Jani and colleagues studied whether a zero-shot approach could help in this area. Here, LLMs complete tasks without further training or access to specific data examples. 

The team collected retrospective EHR data for thoracic oncology patients receiving treatment between 2018 and 2024. And 20 surveyed radiologists selected 10 clinical parameters for summarization.  

From there, the team developed a retrieval-augmented generation pipeline to filter clinical data. It used three LLMs to test different versions of the pipeline: ChatGPT-4o mini, o3-mini, and GPT-5-mini (all OpenAI). These models produced structured summaries using a defined data planning and a zero-shot prompt approach.  

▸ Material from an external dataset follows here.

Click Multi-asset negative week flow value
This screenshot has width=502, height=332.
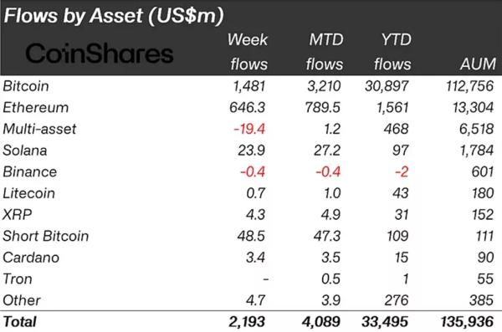(249, 129)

Image shows an application pipeline with example output using retrieval-augmented generation to filter clinical data for processing by an LLM. For a given medical record number, data filters retrieve relevant context via structured query language (SQL), and an LLM is prompted to generate a structured summary according to the data schema provided via a secure application programming interface (API). Clinical parameters, including sites of metastatic disease and treatment history, are displayed in a user interface as shown here.Image shows an application pipeline with example output using retrieval-augmented generation to filter clinical data for processing by an LLM. For a given medical record number, data filters retrieve relevant context via structured query language (SQL), and an LLM is prompted to generate a structured summary according to the data schema provided via a secure application programming interface (API). Clinical parameters, including sites of metastatic disease and treatment history, are displayed in a user interface as shown here.RSNAThe researchers also manually evaluated summaries against retrieved clinical text. They based their completeness reference standard on the output of GPT-5-mini. Finally, two radiology residents were timed in summarizing clinical parameters, setting up a 240-second benchmark. 

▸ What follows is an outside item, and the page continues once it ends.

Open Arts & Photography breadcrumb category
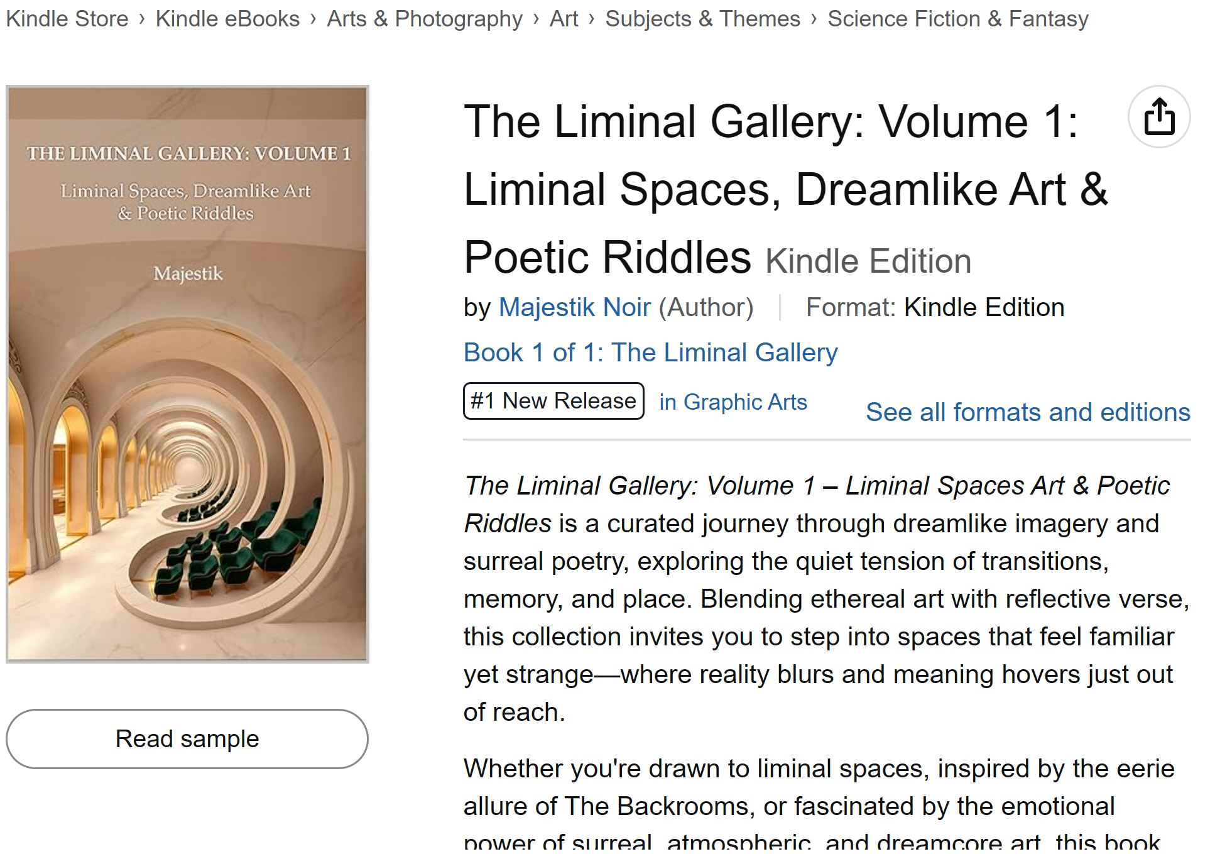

From a dataset of 2,433 patients, the researchers randomly selected 50 patients for LLM summarization. 

While GPT-5-mini achieved the highest average completeness score, GPT-4o had the fastest processing time per summary. And o3-mini had a similarly high accuracy. 

Comparison of LLM pipeline performance using different LLMs

Measure

GPT-4o mini

o3-mini

GPT-5-mini

Accuracy

93.3%

97.3%

97.9%

Completeness

62%

66.7%

95.5%

Cost per summary

$0.004

$0.154

$0.030

Time per summary

12.7 seconds

404 seconds

221 seconds

“Ideally, these time savings project to annual incremental revenue of $19,525 to $70,942 per radiologist, with costs of $30.26 to $32.46,” the researchers wrote. These numbers apply when radiologists only read oncologic cross-sectional imaging. 

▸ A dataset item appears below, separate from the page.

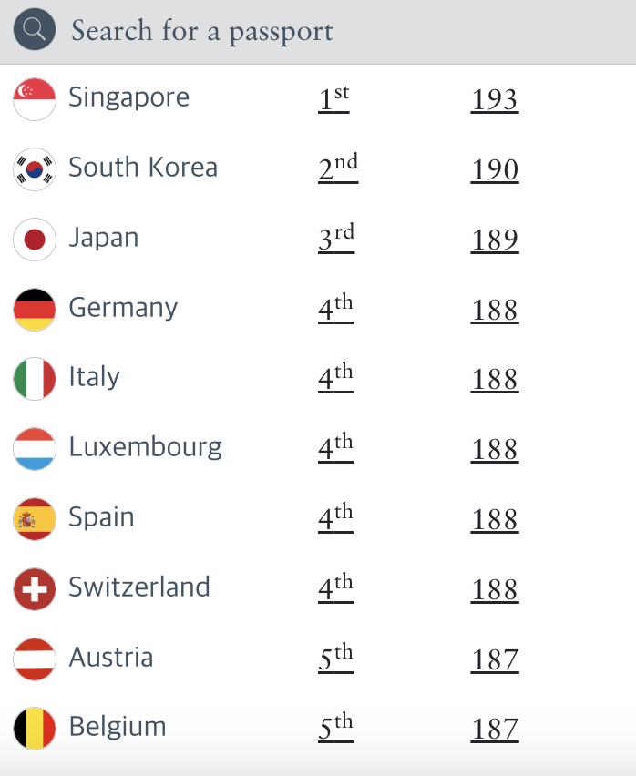Click the Japan flag icon
The width and height of the screenshot is (636, 776).
(35, 240)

The study authors highlighted the pipeline’s potential to improve radiologist efficiency and accuracy while also leading to cost savings for practices.  

“This modular framework can be adapted to various radiology indications and chart summarization tasks in other medical specialties,” they added. 

The authors wrote that future studies will pilot the LLM pipeline in a clinical setting. They will study the pipeline’s effect on radiologist efficiency and accuracy to increase sample sizes, refine cost-benefit analyses, and gather radiologist feedback. 

The team’s current study could “come to represent an important transition point” since it transformed a “highly anticipated idea” into an executable workflow question for radiology, according to an accompanying editorial written by Bahram Mohajer, MD, and Christian Terwiesch, PhD, from the University of Pennsylvania in Philadelphia. 

The two highlighted the study as being a “credible proof of concept” for a use case in radiology. 

“It shows that clinically relevant oncologic context can be programmatically retrieved, structured, and summarized with performance that is now good enough to justify rigorous pilot implementation,” Mohajer and Terwiesch wrote. 

“The next studies should measure net interpretation time after verification, diagnostic accuracy, report quality, radiologist trust, cognitive load, and downstream clinical use of the generated context,” they added. “They should evaluate fragmented records, broader disease domains, and prospective human-in-the-loop design.”